Butter. Cheese. Milk. No, can’t have them. Argh. How am I supposed to eat the spuds, without butter? Well, OK, then, fair enough. Veganism does always seem so much more definite and determined than my wishy-washy vegetarianism. (They would have to force those soya abomination foods into my cold dead mouth, though.)

Hmm, that’s it then. I won’t last long on this diet, I suspect. I’ll have to broaden it out a bit.

Extend the acceptably-edible categories of packaged food to include things with reusable packaging. Re-usable, not recyclable. (I’ve already said how crap I am at recycling.)

Cheese is back on the menu. w00t! The shop sells an Arabic soft cheese that comes in a drinking glass. (Even saving the packaging that a bought drinking glass would have. And increasing my store of guest cutlery by 100%.)

Nutella – also comes in a drinking glass.

There’s a SUMA peanut butter spread that comes in a huge hard plastic tub with a metal handle that makes a perfectly adequate plant pot (that I could use to grow some small food crop in, like a couple of radishes. If I buy soil and seeds. But they would both be packaged 🙁 )

Bread with spread. Some fruit. Some vegetables.
(Much more food than millions of people get. Way too limited for my pampered western self.)

The point:
Nothing, really. Just thinking about the absurdity of trying to change the world through our own individual consumption patterns, but, still remembering that we do make choices in the little things.

6 thoughts on “Wo/Man cannot live on Nutella alone

  1. Did you see recently a couple of supermarkets decided to start selling milk in bags? You get a little bag of milk, take it home very carefully to stop it splitting and ruining everything you bought or are wearing, and then you put it in a special clever bottle that you have to buy separately. Saves packaging, and saves you money…

    Except that it costs at least as much to get the bags as it does to get normal bottled milk. And you have to buy the little bottle. I mean, sure, so you also get a fuzzy warm feeling of helping, but surely they should pass on the savings? Making more profit from cheaper, more eco-friendly products is mildly obscene.


  2. Andrew

    Pity they don’t use paper bags. That would be really entertaining.

    I’ve just remembered there used to be milkmen, who brought milk to the door and took away the empty bottles, until the supermarkets mostly put them out of business…

  3. To be fair, lots of places still have milkmen but the reality is the customer put them out of business.

    We were the ones who had to choose between using, and maintaining, a community asset or saving 5p a pint and buying it at the supermarket.

    The only reason local businesses die when Tescos / Sainsburys / Asda (etc) role into to town is because local people are so ruthlessly tight fisted.

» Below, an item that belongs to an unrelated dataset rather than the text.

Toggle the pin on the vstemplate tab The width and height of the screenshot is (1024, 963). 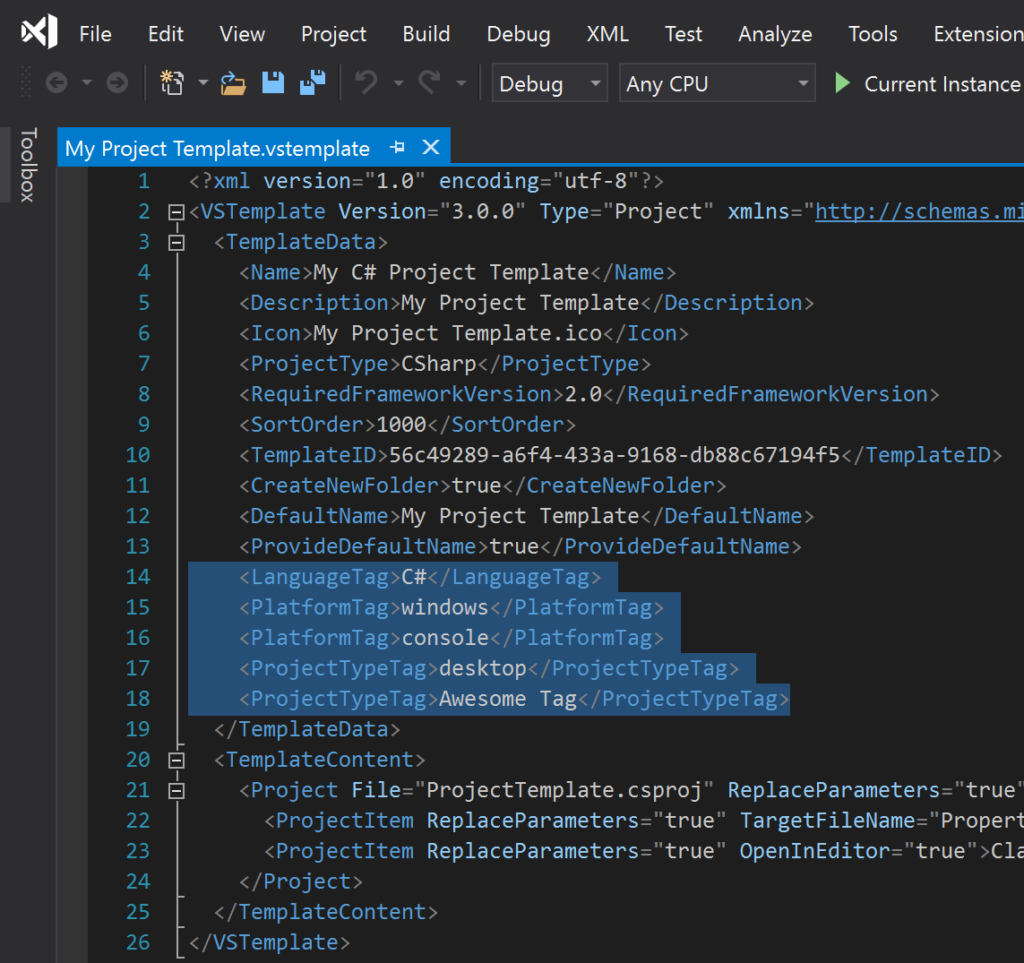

  4. Blimey! You’ve gone and made me feel horribly guilty about my eating habits! My recycling habits aren’t much better than yours, I’m afraid, except for the fact that I only read online versions of newspapers. I thought that solved one recycling problem quite nicely.

  5. Chaplain
    Please, don’t feel guilty about what you eat. It’s not as if we have much control over it, which is partly what I was thinking about. (The uselessness of individual action – at the same time, knowing that we contribute to the world’s problems by not actng.)

    Online papers are the paper-saving solution, I totally agree.

    I buy the print Guardian, on the same woolly half-thought out principles that make me try to use the local shops rather than the supermarket. That is, I think it will stop being there at all if it loses too many real customers. Given that the British press must be the worst in the world, I feel morally obliged not to help kill off the couple of real papers ( the Guardian and the Independent.)

  6. The way I see it, foods that do come in packages have a stigma because when you open it up, it’s usually junk food, something w/ some sort of highly-processed meat (like a hot dog or burger), or candy. Let’s look @ the jar for a moment: 2 main players in this market (besides condiments) are Nutella and Vegemite. Both can be spread on sandwiches. Both can be consumed as a replacement for a meal (namely lunch). The question is this: When one grows out of childhood, does he/she continue to eat this to their heart’s content?